Throughout election season, I have been determined not to allow the negativity of the prevalent political culture to get to me. Yet, there are moments when it becomes exceedingly difficult to suppress the deep pain I experience as I see the likes of Pragya Singh Thakur valorising Nathuram Godse. Even though she seems to have ‘apologised’, and Narendra Modi has expressed his ‘anguish’ over her statement, the fact remains that in this age of loud and toxic politics, the violence that Godse embodied has become the new normal – and all that Gandhi represented, it seems, has to be ridiculed and laughed at.
Well, Gandhi-bashing is not new.

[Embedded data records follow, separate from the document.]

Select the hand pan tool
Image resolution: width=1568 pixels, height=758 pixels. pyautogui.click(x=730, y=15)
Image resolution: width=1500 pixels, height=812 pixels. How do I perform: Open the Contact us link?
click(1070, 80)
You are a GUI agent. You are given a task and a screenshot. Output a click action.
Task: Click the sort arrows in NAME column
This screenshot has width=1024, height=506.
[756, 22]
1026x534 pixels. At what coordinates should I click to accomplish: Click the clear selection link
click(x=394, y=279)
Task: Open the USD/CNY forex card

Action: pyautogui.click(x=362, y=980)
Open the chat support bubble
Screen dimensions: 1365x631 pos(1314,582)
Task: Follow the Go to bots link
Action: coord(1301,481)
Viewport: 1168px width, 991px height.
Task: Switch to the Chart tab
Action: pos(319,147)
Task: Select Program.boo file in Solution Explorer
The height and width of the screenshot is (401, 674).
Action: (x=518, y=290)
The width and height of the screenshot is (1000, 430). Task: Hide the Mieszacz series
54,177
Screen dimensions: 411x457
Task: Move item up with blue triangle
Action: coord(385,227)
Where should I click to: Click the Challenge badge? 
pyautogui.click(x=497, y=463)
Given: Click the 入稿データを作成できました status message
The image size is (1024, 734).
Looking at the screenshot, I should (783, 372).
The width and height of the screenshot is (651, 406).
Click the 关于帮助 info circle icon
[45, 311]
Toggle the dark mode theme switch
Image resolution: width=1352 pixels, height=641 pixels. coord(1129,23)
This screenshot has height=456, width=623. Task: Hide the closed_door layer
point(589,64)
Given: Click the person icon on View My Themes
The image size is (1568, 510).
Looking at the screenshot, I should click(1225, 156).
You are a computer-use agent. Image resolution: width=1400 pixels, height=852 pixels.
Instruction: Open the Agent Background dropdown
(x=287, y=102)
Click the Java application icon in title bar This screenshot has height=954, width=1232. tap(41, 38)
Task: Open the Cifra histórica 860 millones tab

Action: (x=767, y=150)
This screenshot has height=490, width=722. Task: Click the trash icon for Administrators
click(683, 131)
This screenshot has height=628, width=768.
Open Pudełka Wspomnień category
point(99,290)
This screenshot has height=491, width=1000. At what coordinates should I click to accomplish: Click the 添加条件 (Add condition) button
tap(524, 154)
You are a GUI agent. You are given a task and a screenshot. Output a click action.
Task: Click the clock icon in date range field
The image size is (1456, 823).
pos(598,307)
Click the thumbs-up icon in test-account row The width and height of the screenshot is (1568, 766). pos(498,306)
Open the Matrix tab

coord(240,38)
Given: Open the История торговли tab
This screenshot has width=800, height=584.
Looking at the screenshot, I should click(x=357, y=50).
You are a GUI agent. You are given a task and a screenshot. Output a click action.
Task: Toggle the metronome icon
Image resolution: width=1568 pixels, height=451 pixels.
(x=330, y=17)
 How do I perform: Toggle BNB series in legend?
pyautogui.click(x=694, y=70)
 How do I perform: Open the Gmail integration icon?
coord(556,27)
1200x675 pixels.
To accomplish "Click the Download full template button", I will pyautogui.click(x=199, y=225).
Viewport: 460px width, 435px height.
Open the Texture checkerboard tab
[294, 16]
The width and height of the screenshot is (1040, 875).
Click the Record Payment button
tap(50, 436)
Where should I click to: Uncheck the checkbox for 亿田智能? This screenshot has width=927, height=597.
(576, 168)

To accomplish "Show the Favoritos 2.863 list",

Mohandas Karamchand Gandhi is known for his ‘experiments’ in diverse sites of his spiritually engaged and politically active life – from Tolstoy Farm in South Africa to Noakhali in undivided Bengal, his determined urge to see politics as a field of spiritual practice, and his art of resistance which differed sharply from the gospel of hyper-masculine/’radical’ violence. It is natural that such a man would evoke diverse reactions and emotions. His enemies were no less than his admirers.
Also read: Sadhvi Pragya as BJP Candidate: How the SC Missed an Opportunity to Cleanse Politics
Gandhi-bashing ought not to surprise us anymore. Ambedkarites do it quite frequently as they suspect savarna Gandhi’s approach to the caste question; the writer Arundhati Roy further glamourises this ‘anti-Gandhi’ campaign. But praising his assassin takes matters to a different dimension. What Pragya Singh Thakur’s statement indicates is that the dominant ideology of Hindutva-induced nationalism wants Gandhi to die every moment. Occasionally, Modi and his lieutenants can ‘praise’ the Mahatma and try to sell the ‘brand’ for their instrumental interests. But the fact is that they cannot stand Gandhi. What adds to the tragedy is that even many ‘progressive’ and ‘secular’ individuals are not very sincere in their engagement with Gandhi.
Why is this so? There are two primary reasons. First, the toxic political culture that the ruling regime has been nurturing since 2014 has aroused and activated our brute instincts. Its manifestations are diverse and many. Look at Amit Shah’s road shows, including the last one in Kolkata, his body language and gestures. See how the Prime Minister loses the grace of the position and resorts to the language of abuse we often hear in road side dhabas. When the top leaders begin the process, why should a Pragya Singh Thakur learn to control what she says? Why should the BJP’s cadres not indulge in vulgar social media campaigns or everyday violence? What worries me is that this pathology is infectious. Indeed, the tragedy is that even the opposition – Mamata Banerjee is a good example – begins to see the BJP as the ‘intimate enemy’, to use Ashis Nandy’s term, and imitates the same culture of negative campaigning, abusive language and street violence. In an environment of this kind, Gandhi is an embarrassment; you need a Godse to kill him time and again. Pragya Singh Thakur is a cumulative expression of this mood.
Also read: BJP Scrambles for Cover as Pragya Thakur Brands Gandhi’s Assassin a ‘Patriot’
Second, the doctrine of Hindutva – developed by Golwalkar and Savarkar, politicised by Vajpayee and Advani, and weaponised by the Amit Shah-Narendra Modi duo – is the anti-thesis of Gandhi’s nuanced and creative engagement with Hinduism, Christianity and Islam. It has nothing to do with Gandhi’s anashakti yoga, his engagement with Tolstoy and Ruskin, his cross-religious dialogue, and his ability to see the futility of violence even in the Bhagavadgita.
In fact, the ‘soul force’ that Gandhi sought to activate through his political pilgrimage in Champaran and Ahmedabad, Noakhali and Kolkata, and Bihar and Delhi is something that the proponents of ‘brute force’ – the ‘social engineers’ of the 2002 massacre – would never understand. (What happened in Gujarat cannot be overlooked because there was yet another grotesque act in 1984 perpetuated by another political group). Let us be clear: No matter how they pretend, or excel in their dramaturgical performance – and Modi knows this art pretty well, as his ‘condemnation’ of Pragya Thakur’s comment tends to create the impression that he is a saintly figure, a follower of Gandhi – the fact is that they love Godse, and hate Gandhi.
On May 23, we will finally get to know the results of this ‘historic’ election. However, irrespective of the outcome, one thing is certain. The collective degeneration the past five years have brought will take a much longer time to be reversed.